◆ SET EXERCISE: Output everything from the line containing "Expand the 5 other prices section" down to the line containing "Looking at the screenshot, I should tap(267, 50).", inclusive, as a Markdown table with the columns Row and Line. Number each row and skip any blank lines.

════════

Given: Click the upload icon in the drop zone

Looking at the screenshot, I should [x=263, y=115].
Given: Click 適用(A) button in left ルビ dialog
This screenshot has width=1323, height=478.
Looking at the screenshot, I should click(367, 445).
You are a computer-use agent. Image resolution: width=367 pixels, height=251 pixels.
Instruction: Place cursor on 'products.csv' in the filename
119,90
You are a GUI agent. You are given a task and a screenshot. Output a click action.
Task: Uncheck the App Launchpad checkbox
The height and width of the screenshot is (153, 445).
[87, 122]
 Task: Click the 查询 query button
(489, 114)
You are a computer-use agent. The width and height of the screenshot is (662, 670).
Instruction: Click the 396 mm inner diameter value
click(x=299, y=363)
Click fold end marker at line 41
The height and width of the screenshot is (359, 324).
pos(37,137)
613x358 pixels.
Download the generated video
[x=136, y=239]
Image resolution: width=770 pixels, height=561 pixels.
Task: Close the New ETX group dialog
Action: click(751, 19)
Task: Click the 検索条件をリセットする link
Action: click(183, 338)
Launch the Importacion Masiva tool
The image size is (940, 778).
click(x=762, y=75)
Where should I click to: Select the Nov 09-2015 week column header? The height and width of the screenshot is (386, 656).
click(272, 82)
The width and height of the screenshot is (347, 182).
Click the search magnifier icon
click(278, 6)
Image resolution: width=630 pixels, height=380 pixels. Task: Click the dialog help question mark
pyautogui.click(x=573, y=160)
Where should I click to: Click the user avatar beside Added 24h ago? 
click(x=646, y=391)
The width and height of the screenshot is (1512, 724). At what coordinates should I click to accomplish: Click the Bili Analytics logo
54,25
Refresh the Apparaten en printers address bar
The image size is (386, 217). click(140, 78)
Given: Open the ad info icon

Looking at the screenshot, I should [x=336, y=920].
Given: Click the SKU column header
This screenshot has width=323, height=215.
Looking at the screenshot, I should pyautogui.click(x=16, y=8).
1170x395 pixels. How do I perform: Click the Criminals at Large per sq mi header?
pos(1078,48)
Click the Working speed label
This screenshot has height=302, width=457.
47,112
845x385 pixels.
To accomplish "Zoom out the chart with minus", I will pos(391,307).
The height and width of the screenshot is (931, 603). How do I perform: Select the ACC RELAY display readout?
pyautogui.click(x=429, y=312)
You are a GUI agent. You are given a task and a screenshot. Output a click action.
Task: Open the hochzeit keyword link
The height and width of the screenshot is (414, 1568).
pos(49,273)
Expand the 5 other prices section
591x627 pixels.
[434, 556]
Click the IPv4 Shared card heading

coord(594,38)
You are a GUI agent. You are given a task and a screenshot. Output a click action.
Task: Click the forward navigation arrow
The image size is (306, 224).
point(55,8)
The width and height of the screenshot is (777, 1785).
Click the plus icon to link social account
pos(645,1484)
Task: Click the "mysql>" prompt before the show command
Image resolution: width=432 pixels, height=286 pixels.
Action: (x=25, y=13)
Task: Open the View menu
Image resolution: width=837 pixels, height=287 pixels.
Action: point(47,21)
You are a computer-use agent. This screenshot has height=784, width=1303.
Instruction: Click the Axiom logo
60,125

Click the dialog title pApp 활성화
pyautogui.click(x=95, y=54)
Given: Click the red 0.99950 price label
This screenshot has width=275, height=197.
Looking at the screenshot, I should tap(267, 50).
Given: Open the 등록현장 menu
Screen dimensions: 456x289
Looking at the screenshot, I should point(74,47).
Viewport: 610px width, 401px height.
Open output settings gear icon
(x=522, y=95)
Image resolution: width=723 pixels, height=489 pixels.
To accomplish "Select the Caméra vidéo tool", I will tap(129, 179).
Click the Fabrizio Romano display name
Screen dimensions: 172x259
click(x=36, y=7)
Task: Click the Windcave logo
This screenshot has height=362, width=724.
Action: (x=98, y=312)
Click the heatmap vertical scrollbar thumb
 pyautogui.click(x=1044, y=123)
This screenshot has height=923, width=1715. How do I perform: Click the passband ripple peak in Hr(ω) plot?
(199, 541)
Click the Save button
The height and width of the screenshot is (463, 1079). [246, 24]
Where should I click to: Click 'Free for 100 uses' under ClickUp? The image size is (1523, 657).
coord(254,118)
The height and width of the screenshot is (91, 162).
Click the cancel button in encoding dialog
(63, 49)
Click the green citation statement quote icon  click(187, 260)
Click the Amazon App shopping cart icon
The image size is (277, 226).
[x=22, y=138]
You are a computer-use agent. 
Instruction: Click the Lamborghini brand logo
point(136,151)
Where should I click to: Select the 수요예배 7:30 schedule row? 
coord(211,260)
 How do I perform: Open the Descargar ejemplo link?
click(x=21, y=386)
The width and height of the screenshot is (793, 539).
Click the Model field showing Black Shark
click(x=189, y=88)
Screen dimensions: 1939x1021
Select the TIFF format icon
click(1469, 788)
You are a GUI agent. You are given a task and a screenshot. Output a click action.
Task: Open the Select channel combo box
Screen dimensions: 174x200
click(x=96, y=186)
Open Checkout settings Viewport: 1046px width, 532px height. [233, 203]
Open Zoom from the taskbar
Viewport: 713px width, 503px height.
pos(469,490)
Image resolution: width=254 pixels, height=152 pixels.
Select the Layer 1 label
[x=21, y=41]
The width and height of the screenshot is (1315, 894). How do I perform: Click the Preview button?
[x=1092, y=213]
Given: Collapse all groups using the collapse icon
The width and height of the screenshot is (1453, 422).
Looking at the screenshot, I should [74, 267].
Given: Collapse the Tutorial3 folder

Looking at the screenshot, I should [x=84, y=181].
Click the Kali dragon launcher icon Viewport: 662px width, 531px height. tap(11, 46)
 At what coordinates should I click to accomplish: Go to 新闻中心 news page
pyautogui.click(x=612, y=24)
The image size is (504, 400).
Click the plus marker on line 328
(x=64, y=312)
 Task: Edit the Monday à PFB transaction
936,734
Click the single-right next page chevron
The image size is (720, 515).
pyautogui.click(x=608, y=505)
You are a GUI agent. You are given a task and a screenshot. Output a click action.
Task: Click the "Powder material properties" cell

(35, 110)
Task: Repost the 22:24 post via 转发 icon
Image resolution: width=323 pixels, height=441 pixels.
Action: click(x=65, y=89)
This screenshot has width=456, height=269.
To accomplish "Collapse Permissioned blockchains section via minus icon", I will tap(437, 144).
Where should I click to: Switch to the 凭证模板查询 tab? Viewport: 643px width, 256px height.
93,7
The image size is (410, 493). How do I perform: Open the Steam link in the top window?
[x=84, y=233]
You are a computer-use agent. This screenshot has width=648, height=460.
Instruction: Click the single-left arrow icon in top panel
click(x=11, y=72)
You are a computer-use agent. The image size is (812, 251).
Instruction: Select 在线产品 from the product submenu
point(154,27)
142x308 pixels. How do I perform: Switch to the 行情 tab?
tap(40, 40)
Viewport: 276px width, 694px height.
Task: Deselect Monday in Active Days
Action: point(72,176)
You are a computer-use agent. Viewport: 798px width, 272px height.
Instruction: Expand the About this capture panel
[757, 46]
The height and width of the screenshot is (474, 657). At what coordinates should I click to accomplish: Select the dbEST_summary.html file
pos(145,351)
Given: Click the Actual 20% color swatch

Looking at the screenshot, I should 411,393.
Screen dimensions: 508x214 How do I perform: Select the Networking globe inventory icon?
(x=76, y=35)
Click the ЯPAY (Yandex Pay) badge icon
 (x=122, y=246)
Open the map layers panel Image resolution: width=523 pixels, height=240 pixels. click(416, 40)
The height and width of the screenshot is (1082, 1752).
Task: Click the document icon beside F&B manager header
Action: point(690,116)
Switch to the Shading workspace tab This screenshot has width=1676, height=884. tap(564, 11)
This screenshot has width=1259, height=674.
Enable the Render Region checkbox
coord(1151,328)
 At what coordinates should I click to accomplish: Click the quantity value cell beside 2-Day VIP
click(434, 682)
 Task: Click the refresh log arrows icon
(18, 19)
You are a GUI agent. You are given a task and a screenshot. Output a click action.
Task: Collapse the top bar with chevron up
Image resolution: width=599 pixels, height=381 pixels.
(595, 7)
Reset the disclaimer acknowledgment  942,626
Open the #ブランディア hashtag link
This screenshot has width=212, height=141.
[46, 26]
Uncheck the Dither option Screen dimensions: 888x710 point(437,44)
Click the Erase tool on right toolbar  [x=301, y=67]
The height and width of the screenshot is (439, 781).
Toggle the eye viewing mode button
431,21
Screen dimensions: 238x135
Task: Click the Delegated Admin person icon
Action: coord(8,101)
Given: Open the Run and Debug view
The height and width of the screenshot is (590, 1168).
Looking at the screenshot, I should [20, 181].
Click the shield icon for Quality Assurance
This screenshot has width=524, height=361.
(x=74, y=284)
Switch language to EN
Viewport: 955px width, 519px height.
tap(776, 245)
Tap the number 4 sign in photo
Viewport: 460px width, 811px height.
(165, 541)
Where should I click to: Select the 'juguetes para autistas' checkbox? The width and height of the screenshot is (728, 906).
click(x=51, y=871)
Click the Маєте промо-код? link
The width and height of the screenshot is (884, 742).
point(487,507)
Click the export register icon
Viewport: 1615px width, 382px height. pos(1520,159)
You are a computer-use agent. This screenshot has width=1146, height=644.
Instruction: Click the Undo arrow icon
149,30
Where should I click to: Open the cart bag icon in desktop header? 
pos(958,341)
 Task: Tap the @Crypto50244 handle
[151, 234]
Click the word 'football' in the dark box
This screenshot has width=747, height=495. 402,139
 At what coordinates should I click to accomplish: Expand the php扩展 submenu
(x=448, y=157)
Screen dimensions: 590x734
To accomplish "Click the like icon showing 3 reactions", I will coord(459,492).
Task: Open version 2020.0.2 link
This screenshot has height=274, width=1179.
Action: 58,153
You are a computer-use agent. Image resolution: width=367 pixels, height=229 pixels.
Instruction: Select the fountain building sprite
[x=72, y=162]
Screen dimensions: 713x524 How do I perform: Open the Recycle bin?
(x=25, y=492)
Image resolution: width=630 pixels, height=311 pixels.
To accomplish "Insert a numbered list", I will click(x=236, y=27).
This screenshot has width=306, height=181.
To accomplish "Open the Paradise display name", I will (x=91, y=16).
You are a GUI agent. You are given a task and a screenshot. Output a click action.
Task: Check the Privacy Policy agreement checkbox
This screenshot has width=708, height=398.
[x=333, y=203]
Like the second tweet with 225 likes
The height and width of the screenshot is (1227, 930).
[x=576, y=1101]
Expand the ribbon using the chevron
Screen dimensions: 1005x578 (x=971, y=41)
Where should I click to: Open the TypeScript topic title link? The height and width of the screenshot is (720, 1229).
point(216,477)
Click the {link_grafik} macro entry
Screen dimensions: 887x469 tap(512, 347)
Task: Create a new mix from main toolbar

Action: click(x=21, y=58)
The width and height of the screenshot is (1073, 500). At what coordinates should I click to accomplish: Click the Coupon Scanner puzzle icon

════════

◆ TASK ANSWER:
| Row | Line |
|---|---|
| 1 | Expand the 5 other prices section |
| 2 | 591x627 pixels. |
| 3 | [434, 556] |
| 4 | Click the IPv4 Shared card heading |
| 5 | coord(594,38) |
| 6 | You are a GUI agent. You are given a task and a screenshot. Output a click action. |
| 7 | Task: Click the forward navigation arrow |
| 8 | The image size is (306, 224). |
| 9 | point(55,8) |
| 10 | The width and height of the screenshot is (777, 1785). |
| 11 | Click the plus icon to link social account |
| 12 | pos(645,1484) |
| 13 | Task: Click the "mysql>" prompt before the show command |
| 14 | Image resolution: width=432 pixels, height=286 pixels. |
| 15 | Action: (x=25, y=13) |
| 16 | Task: Open the View menu |
| 17 | Image resolution: width=837 pixels, height=287 pixels. |
| 18 | Action: point(47,21) |
| 19 | You are a computer-use agent. This screenshot has height=784, width=1303. |
| 20 | Instruction: Click the Axiom logo |
| 21 | 60,125 |
| 22 | Click the dialog title pApp 활성화 |
| 23 | pyautogui.click(x=95, y=54) |
| 24 | Given: Click the red 0.99950 price label |
| 25 | This screenshot has width=275, height=197. |
| 26 | Looking at the screenshot, I should tap(267, 50). |